• [What is needed] Filter the entries down to the lines holding "Viewport", then copy those lines.

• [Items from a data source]
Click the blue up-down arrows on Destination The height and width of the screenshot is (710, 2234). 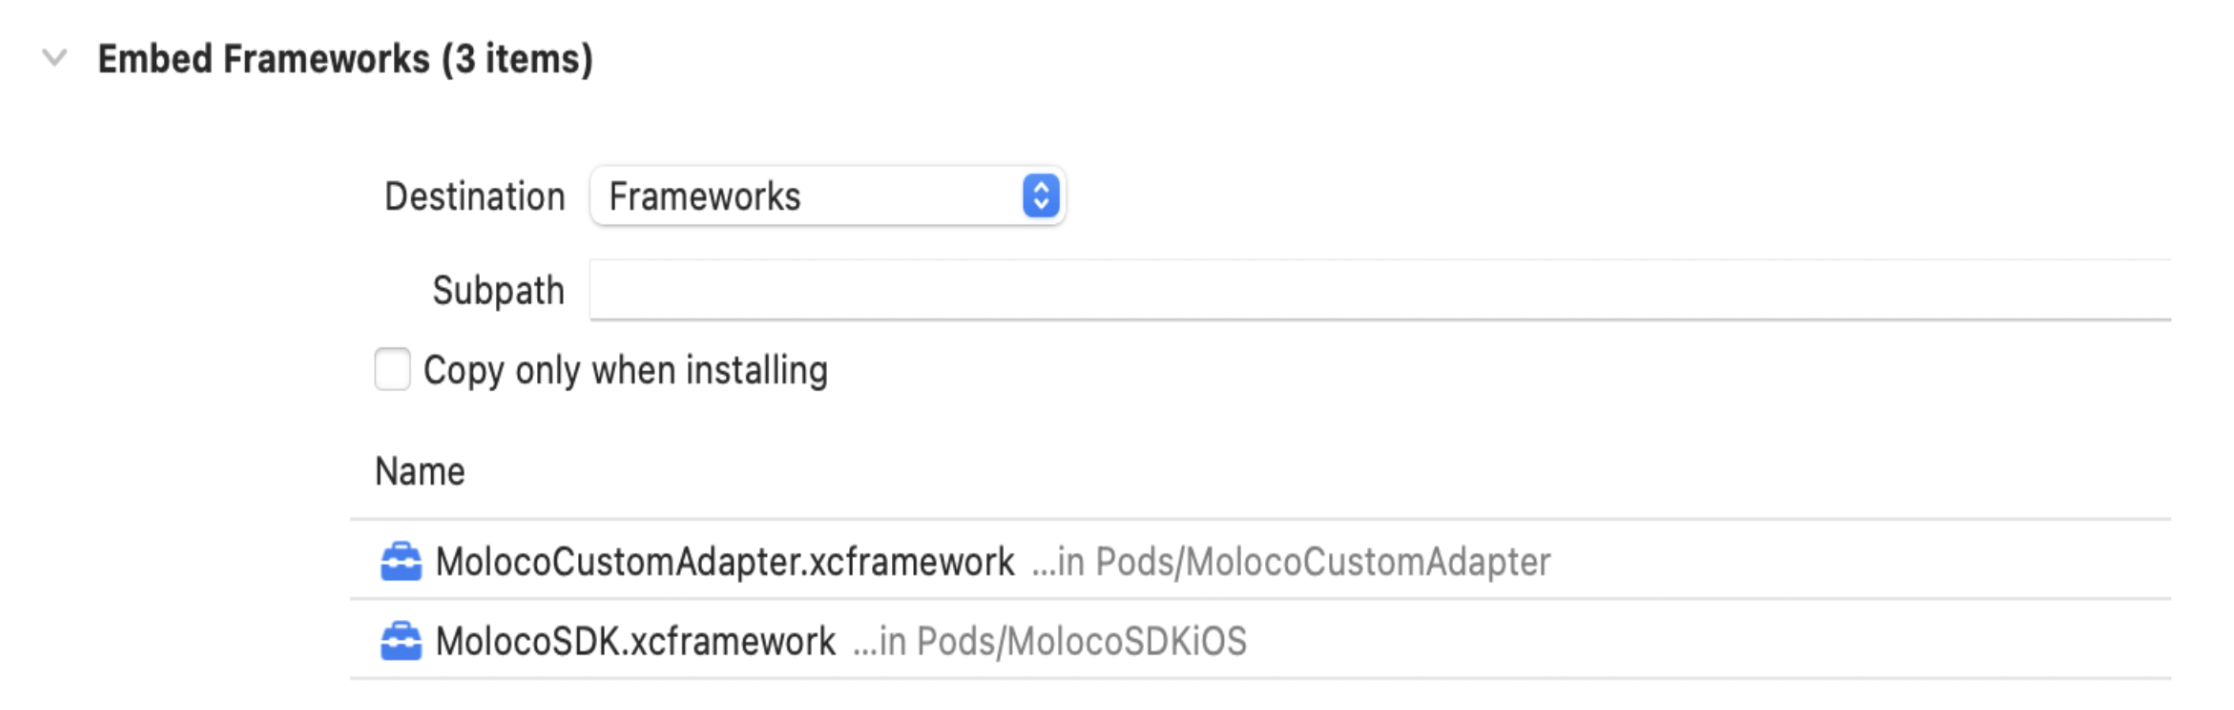click(1041, 196)
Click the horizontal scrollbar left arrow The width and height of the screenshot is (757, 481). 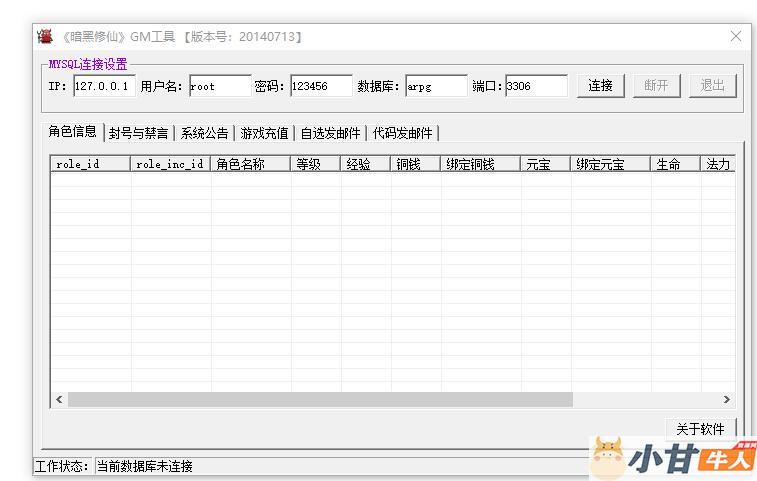(x=59, y=399)
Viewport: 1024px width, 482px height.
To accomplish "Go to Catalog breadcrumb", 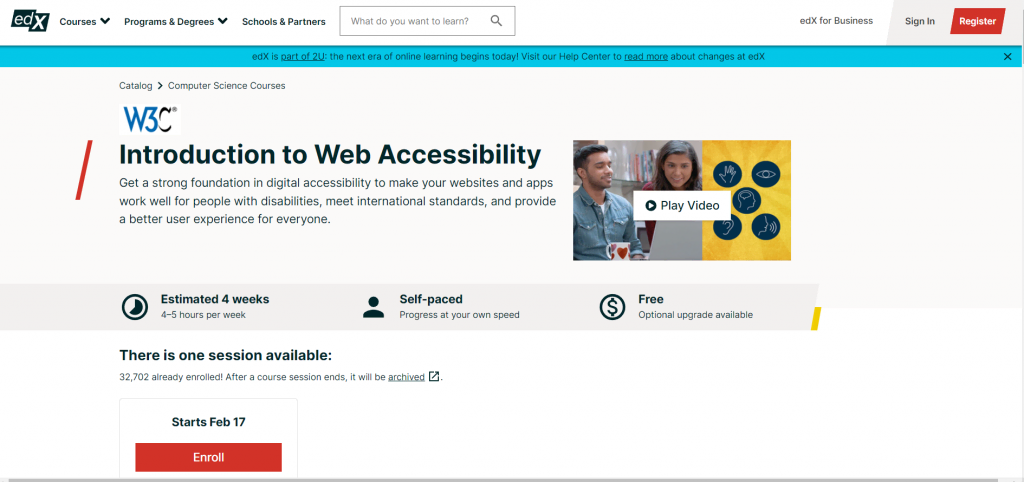I will [x=136, y=86].
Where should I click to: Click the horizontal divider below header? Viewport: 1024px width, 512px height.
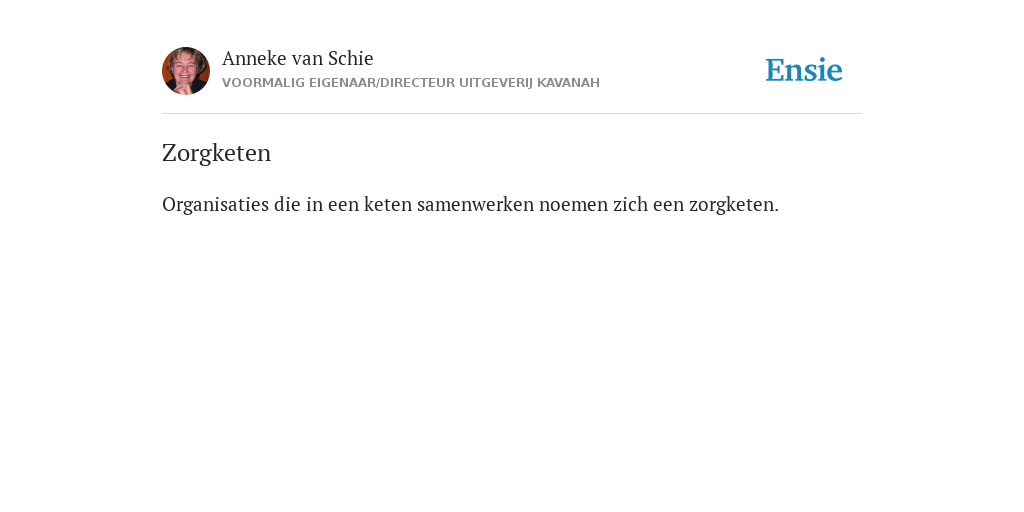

• [Exercise result]
Viewport: 1024px width, 482px height.
Where should I click to: Click the horizontal divider below header? Viewport: 1024px width, 512px height.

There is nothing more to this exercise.